▸ Reading passage
-*-

Both pre-training and fine-tuning use the EDM training loss (score matching).
Fixed data augmentation strategies and noise level schedules are applied throughout.
The posterior sampling weight \(\zeta\) scales with the acceleration factor (fewer k-space measurements → larger data consistency weight).

Key Experimental Results¶

Main Results¶

FastMRI FLAIR reconstruction NRMSE (pre-trained on T1/T2/T1-post; fine-tuned on 20 FLAIR subjects vs. training on 344 FLAIR subjects):

Method	Data Size	R=4	R=5	R=6	Notes
Method 1 (Full dataset)	4,125	Best	Best	Best	Upper bound
Method 3 (344 FLAIR)	344	Near best	Near best	Near best	Upper bound
Method 4 (Ours)	20 FLAIR	Comparable	Comparable	Comparable	Only 5.8% of data
Method 5 (20 FLAIR only)	20	Significantly worse	Significantly worse	Significantly worse	No pre-training
Method 6 (Joint training)	4,000+20	Worse	Worse	Worse	Inferior to sequential fine-tuning

Ablation Study¶

Effect of fine-tuning hyperparameters on NRMSE:

Learning Rate	650 epochs	1,250 epochs	2,500 epochs	Notes
\(5 \times 10^{-4}\)	Moderate	Overfitting	Severe overfitting	LR too high
\(1 \times 10^{-4}\)	Good	Slight overfitting	Overfitting	—
\(5 \times 10^{-5}\)	Good	Good	Slight overfitting	—
\(1 \times 10^{-5}\)	Best	Good	Slightly worse	Optimal configuration

Key Findings¶

Clinical reader study (80 patients, 2 neuroradiologists): images reconstructed by the DPM from 2× accelerated data show no significant difference from standard-of-care in structural delineation and overall image quality.

-*-

▸ Study material

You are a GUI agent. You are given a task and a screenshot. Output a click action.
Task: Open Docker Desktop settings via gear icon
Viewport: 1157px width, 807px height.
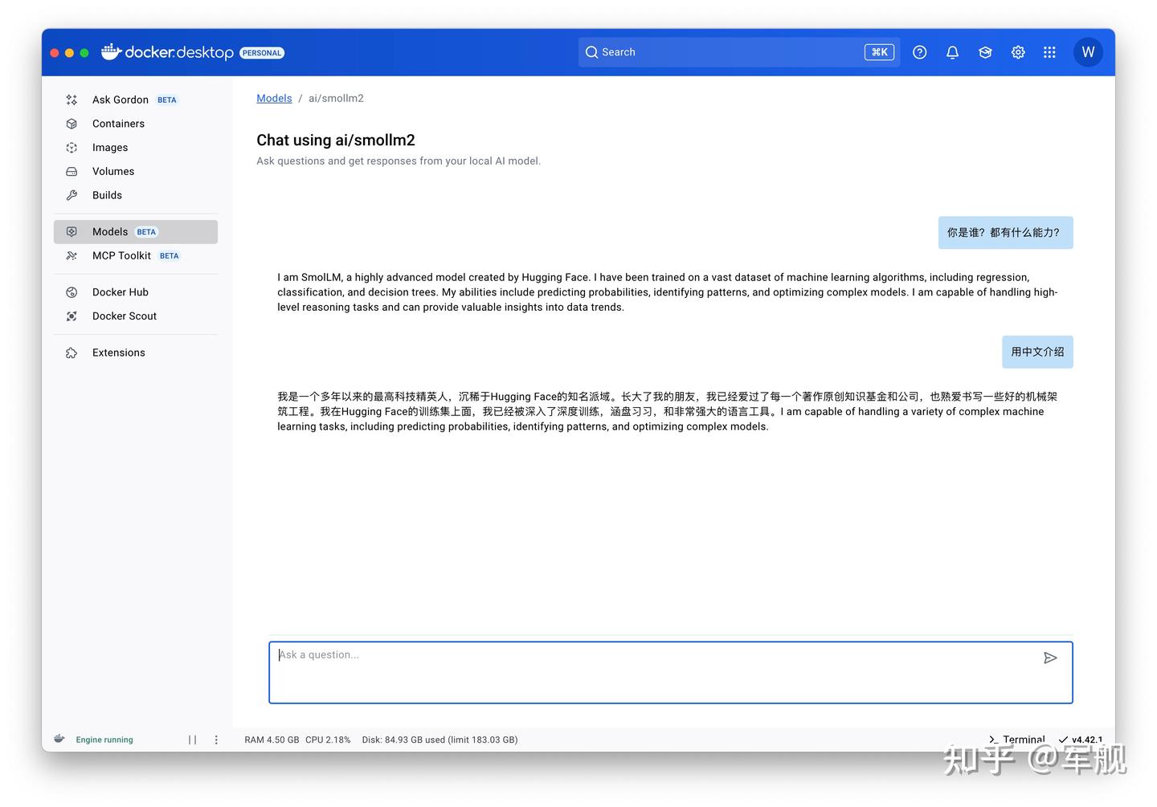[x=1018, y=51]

-*-

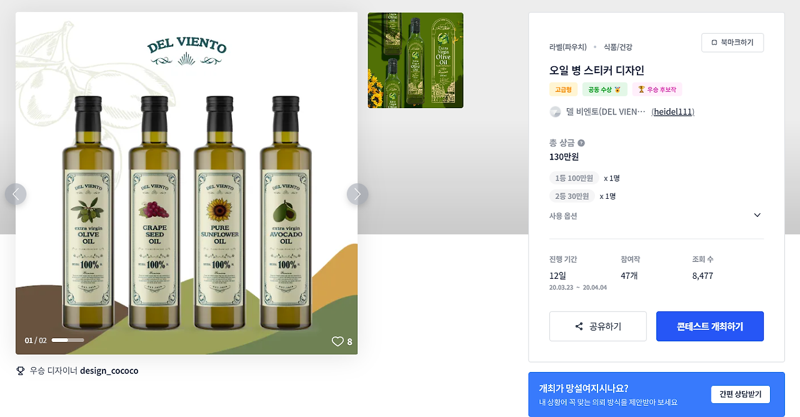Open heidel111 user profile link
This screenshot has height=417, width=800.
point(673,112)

-*-

▸ Task set
- a) According to the MRI reconstruction text, how many patients and neuroradiologists took part in the clinical reader study?
- b) List every learning rate that the ablation table in the MRI reconstruction text tests.
- c) Continue the MRI reconstruction text from the point where it stops.

▸ Answers to the problems
- a) 80 patients and 2 neuroradiologists.

- b) 5 × 10^-4, 1 × 10^-4, 5 × 10^-5, and 1 × 10^-5.

- c)
Reader 1 (80 patients): DPM reconstruction is significantly superior to standard-of-care on multiple metrics (SNR, sharpness, artifacts).
Reader 2 (21 patients): standard-of-care is significantly superior to DPM only in SNR; no significant difference on remaining metrics.
Sequential fine-tuning is substantially superior to joint training—when target-domain data are scarce, sequential fine-tuning is the more effective strategy.

Highlights & Insights¶

The strategy is remarkably simple yet highly effective—"large-scale pre-training + reduced-learning-rate fine-tuning" is systematically validated in MRI reconstruction for the first time.
The clinical reader study provides strong evidence—not only is NRMSE improved, but clinical acceptability is genuinely verified.
The acquisition-model-agnostic nature of DPMs is a decisive advantage—pre-training and target data may employ different sampling patterns and coil geometries.
Prospective undersampling experiments further confirm the reliability of retrospective results.

Limitations & Future Work¶

Clinical evaluation relies on retrospective undersampling; prospective validation is limited to healthy volunteers.
DPS reconstruction is substantially slower than conventional parallel imaging and end-to-end methods, constraining clinical deployment.
Fine-tuning hyperparameters (learning rate, number of epochs) require separate tuning for each contrast type.
Inter-reader agreement between the two radiologists is only "slight" to "fair," reflecting the inherent variability of subjective assessments.

fastMRI: Provides the large-scale pre-training dataset.
DPS (Chung et al.): Establishes the posterior sampling framework.
Foundation model paradigm (Bommasani et al.): Motivates the pre-training and fine-tuning strategy.
Insight: This strategy is directly transferable to other data-scarce medical image reconstruction tasks (e.g., cardiac MRI, musculoskeletal MRI).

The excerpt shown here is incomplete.